• WHAT YOU WILL DO
Somewhere below, one line contains "Instruction: Select the" and a later line contains "Image resolution: width=1177". Output those two lines and everything between them exactly, and nothing else.

EXTRACTED RECORDS START

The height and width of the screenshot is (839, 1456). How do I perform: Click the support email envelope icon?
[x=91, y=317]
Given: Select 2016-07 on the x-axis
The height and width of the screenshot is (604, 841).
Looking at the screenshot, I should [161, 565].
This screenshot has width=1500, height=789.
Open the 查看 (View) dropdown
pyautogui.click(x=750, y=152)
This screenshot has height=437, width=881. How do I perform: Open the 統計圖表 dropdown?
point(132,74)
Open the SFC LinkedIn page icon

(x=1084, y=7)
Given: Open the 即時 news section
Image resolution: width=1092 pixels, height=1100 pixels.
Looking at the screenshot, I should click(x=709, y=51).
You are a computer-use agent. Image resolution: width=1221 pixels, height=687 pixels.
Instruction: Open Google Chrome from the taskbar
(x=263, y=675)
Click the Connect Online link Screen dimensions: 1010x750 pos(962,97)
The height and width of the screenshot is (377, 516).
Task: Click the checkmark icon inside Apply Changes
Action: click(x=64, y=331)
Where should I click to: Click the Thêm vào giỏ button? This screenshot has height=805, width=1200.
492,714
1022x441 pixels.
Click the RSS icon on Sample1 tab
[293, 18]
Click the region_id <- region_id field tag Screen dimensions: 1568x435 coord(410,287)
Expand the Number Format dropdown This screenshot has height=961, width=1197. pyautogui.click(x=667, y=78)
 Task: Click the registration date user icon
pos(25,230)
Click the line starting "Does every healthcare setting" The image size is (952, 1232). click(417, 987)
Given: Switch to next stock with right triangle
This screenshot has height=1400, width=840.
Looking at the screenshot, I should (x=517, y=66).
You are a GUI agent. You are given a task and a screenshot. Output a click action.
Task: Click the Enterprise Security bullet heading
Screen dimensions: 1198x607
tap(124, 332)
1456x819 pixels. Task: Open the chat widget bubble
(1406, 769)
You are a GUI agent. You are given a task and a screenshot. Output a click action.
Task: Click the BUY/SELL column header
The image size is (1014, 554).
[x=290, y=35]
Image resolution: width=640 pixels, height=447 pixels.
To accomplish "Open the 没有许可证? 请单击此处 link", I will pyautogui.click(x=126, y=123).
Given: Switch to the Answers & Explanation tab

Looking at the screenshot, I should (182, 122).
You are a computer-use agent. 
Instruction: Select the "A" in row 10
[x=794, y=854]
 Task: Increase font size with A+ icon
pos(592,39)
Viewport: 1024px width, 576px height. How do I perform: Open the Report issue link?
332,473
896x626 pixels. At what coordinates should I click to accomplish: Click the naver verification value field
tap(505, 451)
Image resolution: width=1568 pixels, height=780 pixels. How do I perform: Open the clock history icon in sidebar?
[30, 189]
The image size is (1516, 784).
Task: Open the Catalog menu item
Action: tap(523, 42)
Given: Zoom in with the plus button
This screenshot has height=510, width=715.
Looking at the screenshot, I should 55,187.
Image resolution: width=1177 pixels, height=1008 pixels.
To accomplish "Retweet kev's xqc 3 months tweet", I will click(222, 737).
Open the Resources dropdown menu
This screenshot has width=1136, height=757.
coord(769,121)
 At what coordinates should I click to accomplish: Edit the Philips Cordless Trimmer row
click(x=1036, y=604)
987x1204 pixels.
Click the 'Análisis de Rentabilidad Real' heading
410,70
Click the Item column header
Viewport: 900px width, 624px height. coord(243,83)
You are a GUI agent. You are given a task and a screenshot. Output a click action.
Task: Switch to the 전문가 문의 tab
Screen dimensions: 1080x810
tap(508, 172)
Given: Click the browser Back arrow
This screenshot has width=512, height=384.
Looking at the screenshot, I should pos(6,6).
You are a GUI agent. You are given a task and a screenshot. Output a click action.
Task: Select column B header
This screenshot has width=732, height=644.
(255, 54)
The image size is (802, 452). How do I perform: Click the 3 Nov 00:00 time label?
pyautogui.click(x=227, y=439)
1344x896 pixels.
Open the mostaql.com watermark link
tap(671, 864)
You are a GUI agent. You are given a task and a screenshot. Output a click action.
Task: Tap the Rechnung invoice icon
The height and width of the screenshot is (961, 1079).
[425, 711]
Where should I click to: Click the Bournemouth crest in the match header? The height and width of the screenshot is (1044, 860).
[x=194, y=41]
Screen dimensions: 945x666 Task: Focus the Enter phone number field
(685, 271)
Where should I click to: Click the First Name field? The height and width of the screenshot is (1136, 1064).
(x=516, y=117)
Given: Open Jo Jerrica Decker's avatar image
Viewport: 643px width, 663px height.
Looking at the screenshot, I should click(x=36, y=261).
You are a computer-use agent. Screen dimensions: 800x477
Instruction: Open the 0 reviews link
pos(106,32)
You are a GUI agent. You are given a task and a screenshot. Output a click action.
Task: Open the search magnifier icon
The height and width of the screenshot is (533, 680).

EXTRACTED RECORDS END

• TASK RESULT
Instruction: Select the "A" in row 10
[x=794, y=854]
 Task: Increase font size with A+ icon
pos(592,39)
Viewport: 1024px width, 576px height. How do I perform: Open the Report issue link?
332,473
896x626 pixels. At what coordinates should I click to accomplish: Click the naver verification value field
tap(505, 451)
Image resolution: width=1568 pixels, height=780 pixels. How do I perform: Open the clock history icon in sidebar?
[30, 189]
The image size is (1516, 784).
Task: Open the Catalog menu item
Action: tap(523, 42)
Given: Zoom in with the plus button
This screenshot has height=510, width=715.
Looking at the screenshot, I should 55,187.
Image resolution: width=1177 pixels, height=1008 pixels.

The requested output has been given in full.